Source records
_ _ _ _ _
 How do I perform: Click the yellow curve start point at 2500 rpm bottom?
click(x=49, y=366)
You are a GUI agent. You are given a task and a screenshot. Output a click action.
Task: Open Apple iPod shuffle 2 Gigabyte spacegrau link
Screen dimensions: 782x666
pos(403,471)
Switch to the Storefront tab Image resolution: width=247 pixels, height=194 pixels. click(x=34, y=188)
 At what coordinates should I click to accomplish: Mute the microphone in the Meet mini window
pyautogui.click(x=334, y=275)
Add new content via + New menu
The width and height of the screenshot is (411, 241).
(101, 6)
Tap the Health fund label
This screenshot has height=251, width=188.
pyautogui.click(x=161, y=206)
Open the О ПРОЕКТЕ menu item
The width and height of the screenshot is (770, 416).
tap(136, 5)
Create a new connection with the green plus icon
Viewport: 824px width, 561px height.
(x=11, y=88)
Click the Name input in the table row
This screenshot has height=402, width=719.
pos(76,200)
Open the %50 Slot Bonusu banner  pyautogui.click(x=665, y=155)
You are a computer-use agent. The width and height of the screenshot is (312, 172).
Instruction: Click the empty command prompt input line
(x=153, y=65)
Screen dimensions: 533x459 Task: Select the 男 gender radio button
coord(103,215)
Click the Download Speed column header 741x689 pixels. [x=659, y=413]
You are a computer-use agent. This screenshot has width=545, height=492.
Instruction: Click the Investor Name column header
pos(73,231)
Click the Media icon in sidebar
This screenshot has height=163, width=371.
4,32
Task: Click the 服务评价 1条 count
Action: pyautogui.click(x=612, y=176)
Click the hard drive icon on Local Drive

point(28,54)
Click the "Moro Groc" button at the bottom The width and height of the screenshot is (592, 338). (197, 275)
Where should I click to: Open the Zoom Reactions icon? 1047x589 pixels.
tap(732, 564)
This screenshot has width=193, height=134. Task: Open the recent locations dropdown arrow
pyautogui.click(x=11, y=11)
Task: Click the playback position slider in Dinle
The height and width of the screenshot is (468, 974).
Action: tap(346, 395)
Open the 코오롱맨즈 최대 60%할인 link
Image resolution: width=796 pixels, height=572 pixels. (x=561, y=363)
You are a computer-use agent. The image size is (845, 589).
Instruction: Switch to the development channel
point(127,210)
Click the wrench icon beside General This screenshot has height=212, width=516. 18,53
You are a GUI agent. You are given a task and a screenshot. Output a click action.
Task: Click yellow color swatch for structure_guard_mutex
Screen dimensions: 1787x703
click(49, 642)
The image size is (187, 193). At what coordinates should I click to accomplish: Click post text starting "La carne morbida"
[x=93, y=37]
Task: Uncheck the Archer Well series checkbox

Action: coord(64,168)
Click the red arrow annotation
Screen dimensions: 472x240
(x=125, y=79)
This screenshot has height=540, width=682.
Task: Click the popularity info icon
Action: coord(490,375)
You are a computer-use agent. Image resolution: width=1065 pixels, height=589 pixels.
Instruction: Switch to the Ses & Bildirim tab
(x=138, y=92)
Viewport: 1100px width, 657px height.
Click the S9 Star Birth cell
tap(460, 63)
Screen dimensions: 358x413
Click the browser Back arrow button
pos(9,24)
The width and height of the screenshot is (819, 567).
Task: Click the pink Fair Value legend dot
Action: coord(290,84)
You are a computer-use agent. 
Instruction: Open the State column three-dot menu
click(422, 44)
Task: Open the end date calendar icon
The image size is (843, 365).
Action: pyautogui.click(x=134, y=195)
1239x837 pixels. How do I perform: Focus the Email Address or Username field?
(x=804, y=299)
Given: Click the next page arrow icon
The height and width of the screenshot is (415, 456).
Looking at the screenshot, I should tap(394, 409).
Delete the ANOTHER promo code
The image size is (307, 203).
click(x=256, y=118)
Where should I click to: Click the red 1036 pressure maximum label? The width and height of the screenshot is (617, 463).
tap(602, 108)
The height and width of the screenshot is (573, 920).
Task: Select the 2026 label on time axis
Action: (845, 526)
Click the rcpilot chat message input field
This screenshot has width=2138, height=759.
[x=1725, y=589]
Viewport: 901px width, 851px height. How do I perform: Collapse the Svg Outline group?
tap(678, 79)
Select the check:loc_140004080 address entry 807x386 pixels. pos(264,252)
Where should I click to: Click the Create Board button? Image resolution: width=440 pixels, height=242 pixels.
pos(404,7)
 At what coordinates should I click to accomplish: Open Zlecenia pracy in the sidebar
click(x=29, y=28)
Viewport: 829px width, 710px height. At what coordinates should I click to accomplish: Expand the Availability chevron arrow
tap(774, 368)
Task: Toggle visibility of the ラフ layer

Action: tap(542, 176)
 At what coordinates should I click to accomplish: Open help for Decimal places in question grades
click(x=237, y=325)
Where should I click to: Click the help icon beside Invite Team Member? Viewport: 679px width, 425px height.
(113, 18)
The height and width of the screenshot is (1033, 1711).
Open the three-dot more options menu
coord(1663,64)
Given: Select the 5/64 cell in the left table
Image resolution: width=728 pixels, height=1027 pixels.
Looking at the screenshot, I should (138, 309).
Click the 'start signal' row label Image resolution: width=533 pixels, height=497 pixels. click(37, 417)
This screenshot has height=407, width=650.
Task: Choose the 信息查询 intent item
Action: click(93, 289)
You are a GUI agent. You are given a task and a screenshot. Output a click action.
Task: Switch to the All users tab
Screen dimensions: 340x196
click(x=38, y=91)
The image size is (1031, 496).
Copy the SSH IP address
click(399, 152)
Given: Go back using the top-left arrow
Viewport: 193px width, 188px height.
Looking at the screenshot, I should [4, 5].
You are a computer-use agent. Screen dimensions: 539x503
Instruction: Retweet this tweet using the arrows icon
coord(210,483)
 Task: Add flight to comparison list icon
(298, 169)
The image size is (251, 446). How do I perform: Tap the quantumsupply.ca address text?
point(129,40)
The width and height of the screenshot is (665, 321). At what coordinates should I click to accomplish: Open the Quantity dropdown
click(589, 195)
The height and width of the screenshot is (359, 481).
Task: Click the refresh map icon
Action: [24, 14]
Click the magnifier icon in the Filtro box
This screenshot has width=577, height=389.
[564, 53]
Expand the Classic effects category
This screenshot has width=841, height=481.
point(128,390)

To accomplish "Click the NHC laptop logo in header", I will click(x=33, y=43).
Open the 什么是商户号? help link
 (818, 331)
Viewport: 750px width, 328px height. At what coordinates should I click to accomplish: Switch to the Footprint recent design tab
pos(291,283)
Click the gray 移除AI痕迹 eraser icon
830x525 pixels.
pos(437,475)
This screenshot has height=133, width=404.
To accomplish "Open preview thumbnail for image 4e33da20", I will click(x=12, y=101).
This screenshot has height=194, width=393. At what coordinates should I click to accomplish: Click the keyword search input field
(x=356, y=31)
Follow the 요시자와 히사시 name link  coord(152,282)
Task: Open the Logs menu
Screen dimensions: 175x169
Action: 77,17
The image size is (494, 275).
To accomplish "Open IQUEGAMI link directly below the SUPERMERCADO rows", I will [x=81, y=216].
_ _ _ _ _
About this exercise:
Each of the records should be written out again, exactly as it reads.

Output:
 How do I perform: Click the yellow curve start point at 2500 rpm bottom?
click(x=49, y=366)
You are a GUI agent. You are given a task and a screenshot. Output a click action.
Task: Open Apple iPod shuffle 2 Gigabyte spacegrau link
Screen dimensions: 782x666
pos(403,471)
Switch to the Storefront tab Image resolution: width=247 pixels, height=194 pixels. click(x=34, y=188)
 At what coordinates should I click to accomplish: Mute the microphone in the Meet mini window
pyautogui.click(x=334, y=275)
Add new content via + New menu
The width and height of the screenshot is (411, 241).
(101, 6)
Tap the Health fund label
This screenshot has height=251, width=188.
pyautogui.click(x=161, y=206)
Open the О ПРОЕКТЕ menu item
The width and height of the screenshot is (770, 416).
tap(136, 5)
Create a new connection with the green plus icon
Viewport: 824px width, 561px height.
(x=11, y=88)
Click the Name input in the table row
This screenshot has height=402, width=719.
pos(76,200)
Open the %50 Slot Bonusu banner  pyautogui.click(x=665, y=155)
You are a computer-use agent. The width and height of the screenshot is (312, 172).
Instruction: Click the empty command prompt input line
(x=153, y=65)
Screen dimensions: 533x459 Task: Select the 男 gender radio button
coord(103,215)
Click the Download Speed column header 741x689 pixels. [x=659, y=413]
You are a computer-use agent. This screenshot has width=545, height=492.
Instruction: Click the Investor Name column header
pos(73,231)
Click the Media icon in sidebar
This screenshot has height=163, width=371.
4,32
Task: Click the 服务评价 1条 count
Action: pyautogui.click(x=612, y=176)
Click the hard drive icon on Local Drive

point(28,54)
Click the "Moro Groc" button at the bottom The width and height of the screenshot is (592, 338). (197, 275)
Where should I click to: Open the Zoom Reactions icon? 1047x589 pixels.
tap(732, 564)
This screenshot has width=193, height=134. Task: Open the recent locations dropdown arrow
pyautogui.click(x=11, y=11)
Task: Click the playback position slider in Dinle
The height and width of the screenshot is (468, 974).
Action: tap(346, 395)
Open the 코오롱맨즈 최대 60%할인 link
Image resolution: width=796 pixels, height=572 pixels. (x=561, y=363)
You are a computer-use agent. The image size is (845, 589).
Instruction: Switch to the development channel
point(127,210)
Click the wrench icon beside General This screenshot has height=212, width=516. 18,53
You are a GUI agent. You are given a task and a screenshot. Output a click action.
Task: Click yellow color swatch for structure_guard_mutex
Screen dimensions: 1787x703
click(49, 642)
The image size is (187, 193). At what coordinates should I click to accomplish: Click post text starting "La carne morbida"
[x=93, y=37]
Task: Uncheck the Archer Well series checkbox

Action: coord(64,168)
Click the red arrow annotation
Screen dimensions: 472x240
(x=125, y=79)
This screenshot has height=540, width=682.
Task: Click the popularity info icon
Action: coord(490,375)
You are a computer-use agent. Image resolution: width=1065 pixels, height=589 pixels.
Instruction: Switch to the Ses & Bildirim tab
(x=138, y=92)
Viewport: 1100px width, 657px height.
Click the S9 Star Birth cell
tap(460, 63)
Screen dimensions: 358x413
Click the browser Back arrow button
pos(9,24)
The width and height of the screenshot is (819, 567).
Task: Click the pink Fair Value legend dot
Action: coord(290,84)
You are a computer-use agent. 
Instruction: Open the State column three-dot menu
click(422, 44)
Task: Open the end date calendar icon
The image size is (843, 365).
Action: pyautogui.click(x=134, y=195)
1239x837 pixels. How do I perform: Focus the Email Address or Username field?
(x=804, y=299)
Given: Click the next page arrow icon
The height and width of the screenshot is (415, 456).
Looking at the screenshot, I should tap(394, 409).
Delete the ANOTHER promo code
The image size is (307, 203).
click(x=256, y=118)
Where should I click to: Click the red 1036 pressure maximum label? The width and height of the screenshot is (617, 463).
tap(602, 108)
The height and width of the screenshot is (573, 920).
Task: Select the 2026 label on time axis
Action: (845, 526)
Click the rcpilot chat message input field
This screenshot has width=2138, height=759.
[x=1725, y=589]
Viewport: 901px width, 851px height. How do I perform: Collapse the Svg Outline group?
tap(678, 79)
Select the check:loc_140004080 address entry 807x386 pixels. pos(264,252)
Where should I click to: Click the Create Board button? Image resolution: width=440 pixels, height=242 pixels.
pos(404,7)
 At what coordinates should I click to accomplish: Open Zlecenia pracy in the sidebar
click(x=29, y=28)
Viewport: 829px width, 710px height. At what coordinates should I click to accomplish: Expand the Availability chevron arrow
tap(774, 368)
Task: Toggle visibility of the ラフ layer

Action: tap(542, 176)
 At what coordinates should I click to accomplish: Open help for Decimal places in question grades
click(x=237, y=325)
Where should I click to: Click the help icon beside Invite Team Member? Viewport: 679px width, 425px height.
(113, 18)
The height and width of the screenshot is (1033, 1711).
Open the three-dot more options menu
coord(1663,64)
Given: Select the 5/64 cell in the left table
Image resolution: width=728 pixels, height=1027 pixels.
Looking at the screenshot, I should (138, 309).
Click the 'start signal' row label Image resolution: width=533 pixels, height=497 pixels. click(37, 417)
This screenshot has height=407, width=650.
Task: Choose the 信息查询 intent item
Action: click(93, 289)
You are a GUI agent. You are given a task and a screenshot. Output a click action.
Task: Switch to the All users tab
Screen dimensions: 340x196
click(x=38, y=91)
The image size is (1031, 496).
Copy the SSH IP address
click(399, 152)
Given: Go back using the top-left arrow
Viewport: 193px width, 188px height.
Looking at the screenshot, I should [4, 5].
You are a computer-use agent. Screen dimensions: 539x503
Instruction: Retweet this tweet using the arrows icon
coord(210,483)
 Task: Add flight to comparison list icon
(298, 169)
The image size is (251, 446). How do I perform: Tap the quantumsupply.ca address text?
point(129,40)
The width and height of the screenshot is (665, 321). At what coordinates should I click to accomplish: Open the Quantity dropdown
click(589, 195)
The height and width of the screenshot is (359, 481).
Task: Click the refresh map icon
Action: [24, 14]
Click the magnifier icon in the Filtro box
This screenshot has width=577, height=389.
[564, 53]
Expand the Classic effects category
This screenshot has width=841, height=481.
point(128,390)

To accomplish "Click the NHC laptop logo in header", I will click(x=33, y=43).
Open the 什么是商户号? help link
 (818, 331)
Viewport: 750px width, 328px height. At what coordinates should I click to accomplish: Switch to the Footprint recent design tab
pos(291,283)
Click the gray 移除AI痕迹 eraser icon
830x525 pixels.
pos(437,475)
This screenshot has height=133, width=404.
To accomplish "Open preview thumbnail for image 4e33da20", I will click(x=12, y=101).
This screenshot has height=194, width=393. At what coordinates should I click to accomplish: Click the keyword search input field
(x=356, y=31)
Follow the 요시자와 히사시 name link  coord(152,282)
Task: Open the Logs menu
Screen dimensions: 175x169
Action: 77,17
The image size is (494, 275).
To accomplish "Open IQUEGAMI link directly below the SUPERMERCADO rows", I will [x=81, y=216].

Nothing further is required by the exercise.